Assembly Speaker Sheldon Silver announced today he is backing a state-level increase to the minimum wage that would increase it to $9 and tie future hikes to the rate of inflation, 25 cents more than Gov. Andrew Cuomo’s plan inserted in his budget that does not include indexing.

In a statement, the powerful Assembly speaker said New York’s proposal should match what President Obama backed in his State of the Union address this week.

“The Assembly Majority introduced the bill to increase the minimum wage more than a year ago. Since that time, the people of New York have shown overwhelming support to help hard working families forced to live in poverty,” said Silver. “This week, the issue claimed the national stage as a critical component of the President’s agenda. I am heartened by his rousing endorsement to raise the wage and tie it to the cost of living. However, New York cannot wait while Washington weighs the pros and cons of a federal shift in the minimum wage. We must act now.”

Silver’s plan would make the $9 minimum take effect in January 2014, with indexing in place a year later.
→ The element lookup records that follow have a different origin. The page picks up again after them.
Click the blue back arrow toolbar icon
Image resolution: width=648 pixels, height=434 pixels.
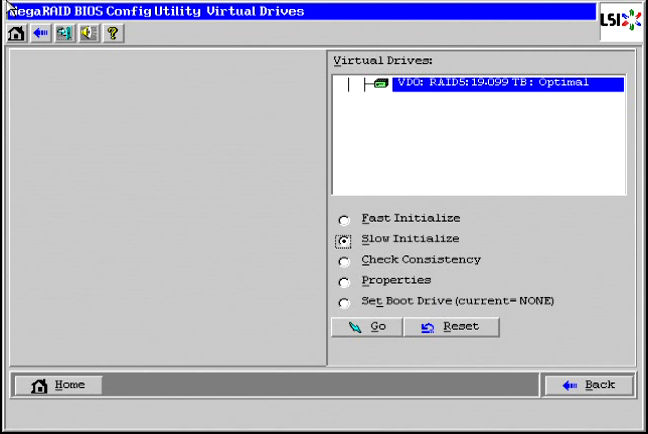point(40,32)
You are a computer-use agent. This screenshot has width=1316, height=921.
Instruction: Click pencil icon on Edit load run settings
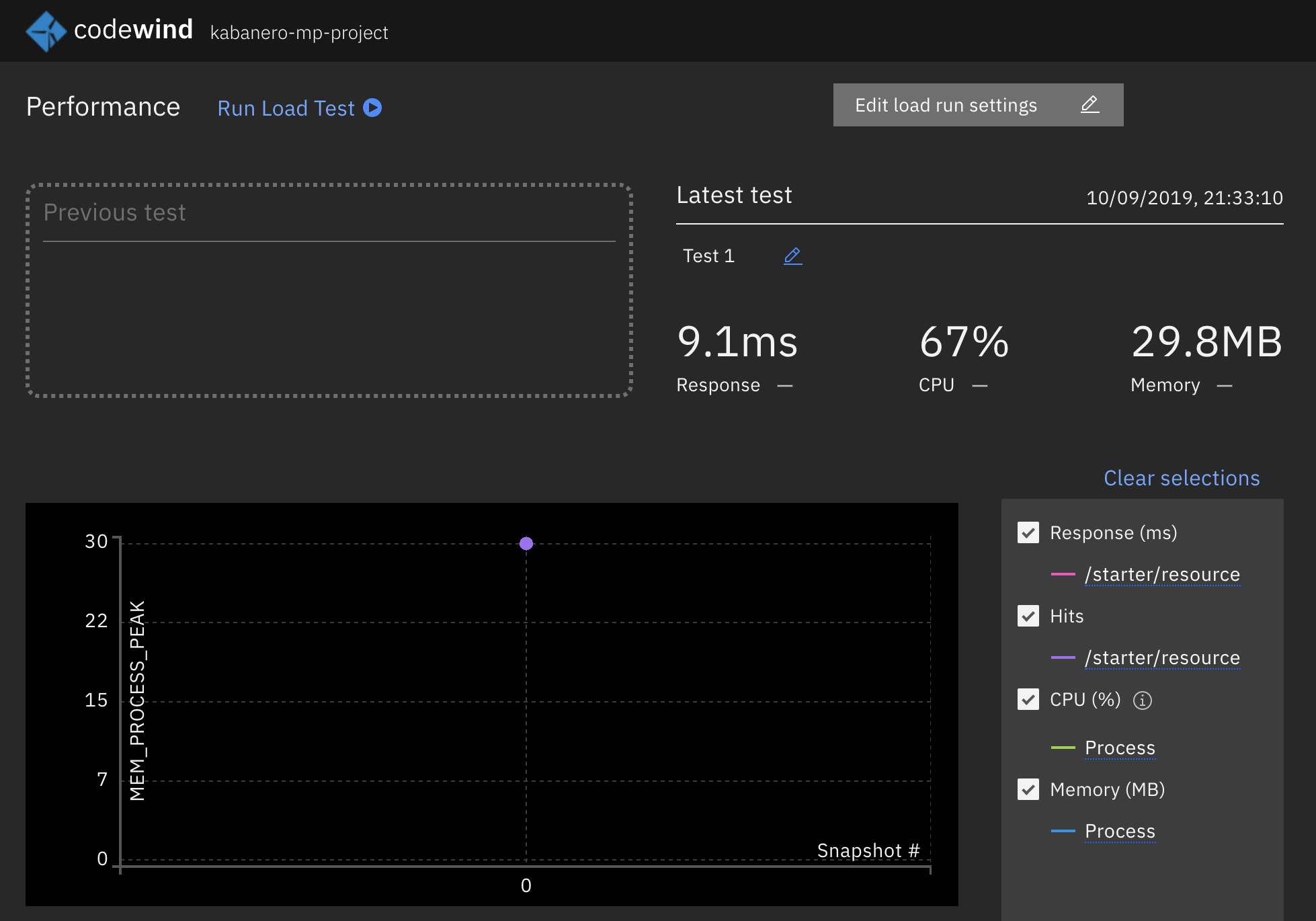pyautogui.click(x=1089, y=105)
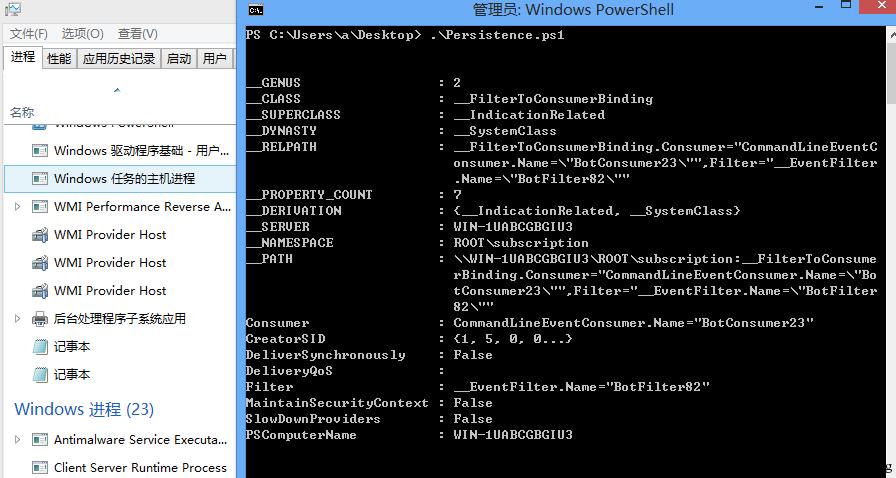
Task: Click the Task Manager title bar icon
Action: coord(12,9)
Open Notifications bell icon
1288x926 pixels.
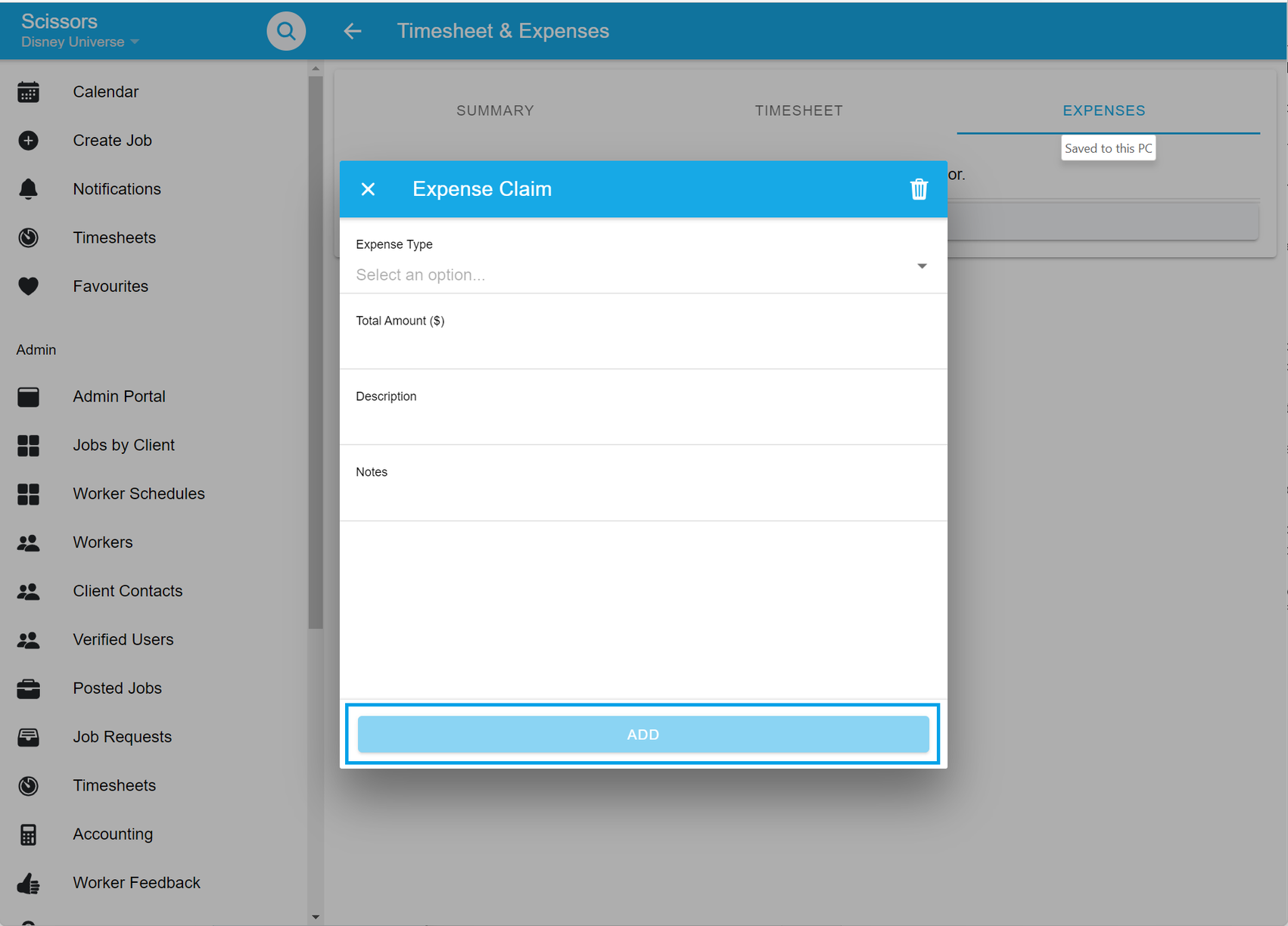pos(28,189)
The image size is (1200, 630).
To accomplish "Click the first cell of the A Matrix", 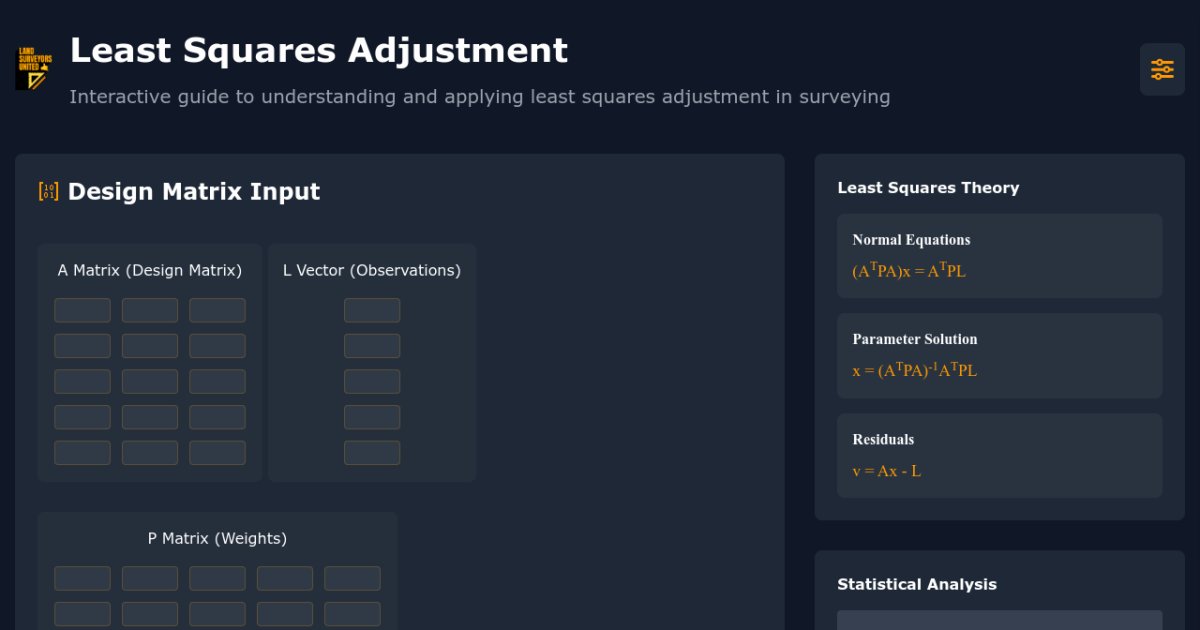I will click(x=82, y=310).
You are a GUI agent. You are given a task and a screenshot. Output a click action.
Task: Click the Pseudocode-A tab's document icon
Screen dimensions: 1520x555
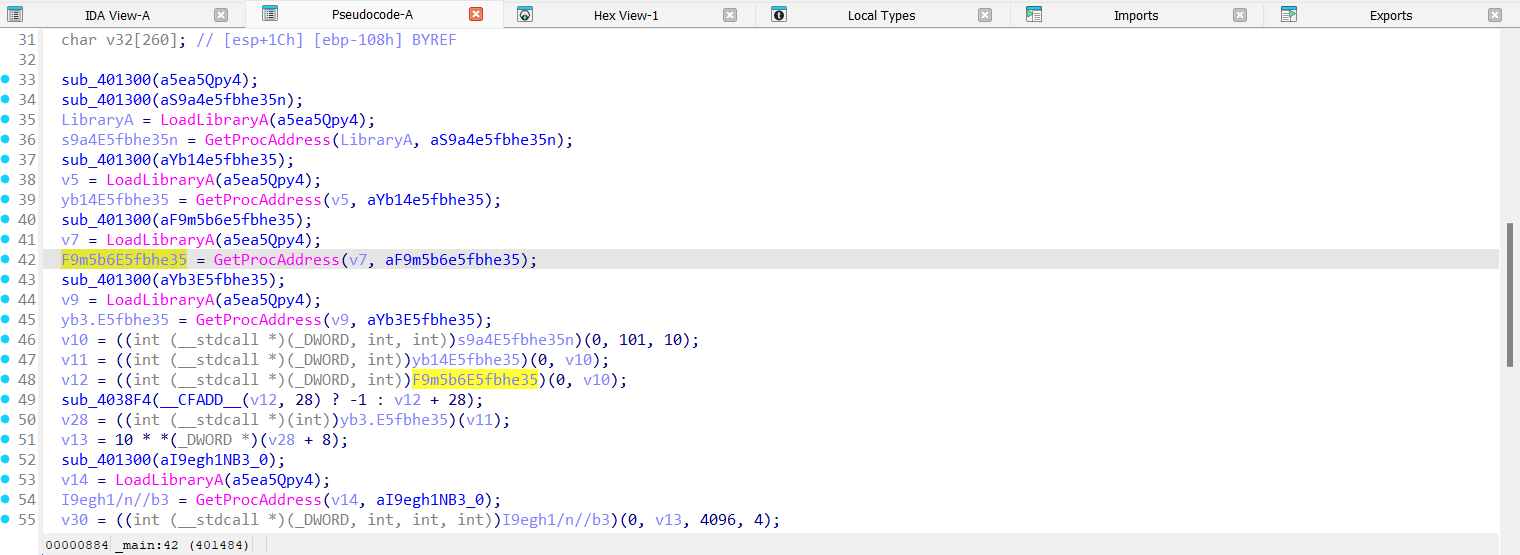pos(270,14)
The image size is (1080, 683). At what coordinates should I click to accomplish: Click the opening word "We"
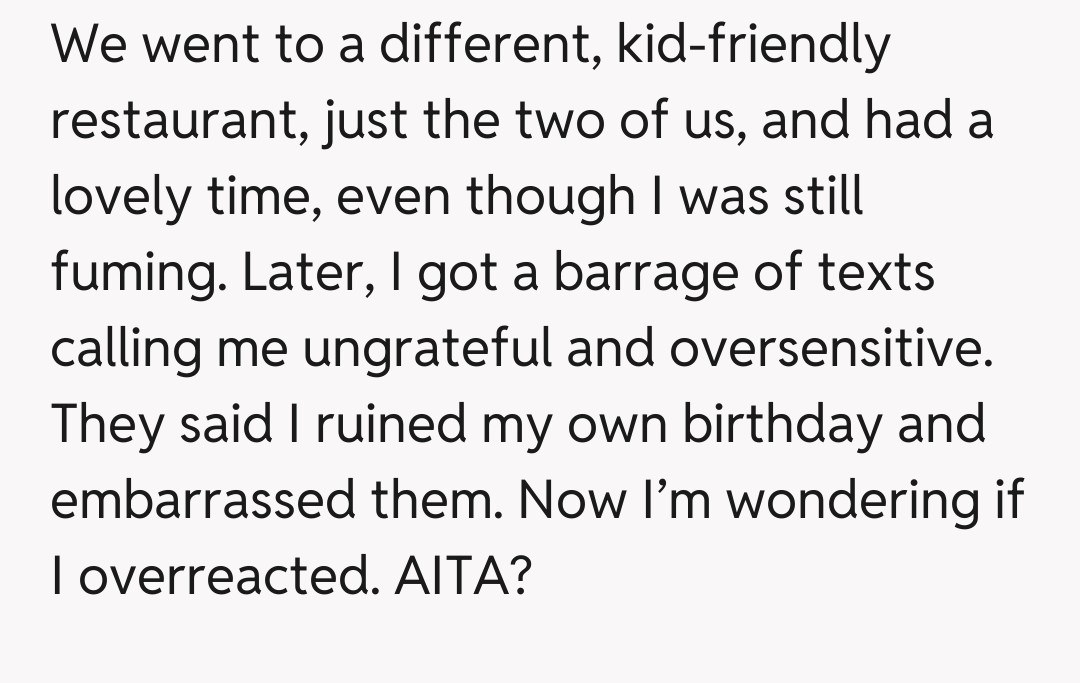[91, 47]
Silver said in a statement that the wage hike was being included in an amendment to the existing proposal with, so far, no Senate same-as.

The new minimum wage proposal in the Assembly is backed by Labor Committee Chairman Carl Heastie and Assemblyman Keith Wright, the state Democratic Party co-chairman (his other party co-chair, Syracuse’s Stephanie Miner, broke with Cuomo on his pension smoothing plan that is also in the budget).

“I have never been more proud of my House. The amendment to this bill is consistent with what our President and his bold leadership projected. It is my sincerest hope that the Senate will prove themselves to be more concerned about the people in the State of the New York than their federal counterparts have been,” said Wright, sponsor of the bill with Silver.

Cuomo told reporters yesterday in Queens that he would continue his push for the $8.75 minimum wage, but he hoped Congress acted quickly on Obama’s $9 wage plan with indexing.

The governor said it was best to do the wage hike on the federal level in order to eliminate state-by-state competition.

New York’s minimum wage is $7.25, which is the current federal rate.

The federal minimum wage supersedes a state’s minimum wage if it is lower.

Cuomo’s minimum wage hike plan was inserted in his $142.6 billion budget proposal, but he has said he’s willing to negotiate the measure with state lawmakers. Senate Republican Leader Dean Skelos, who is a governing coalition with five breakaway Democrats, called a wage hike a “job killer” last year, but indicated a willingness to allow the wage to be phased in or introduce a training wage.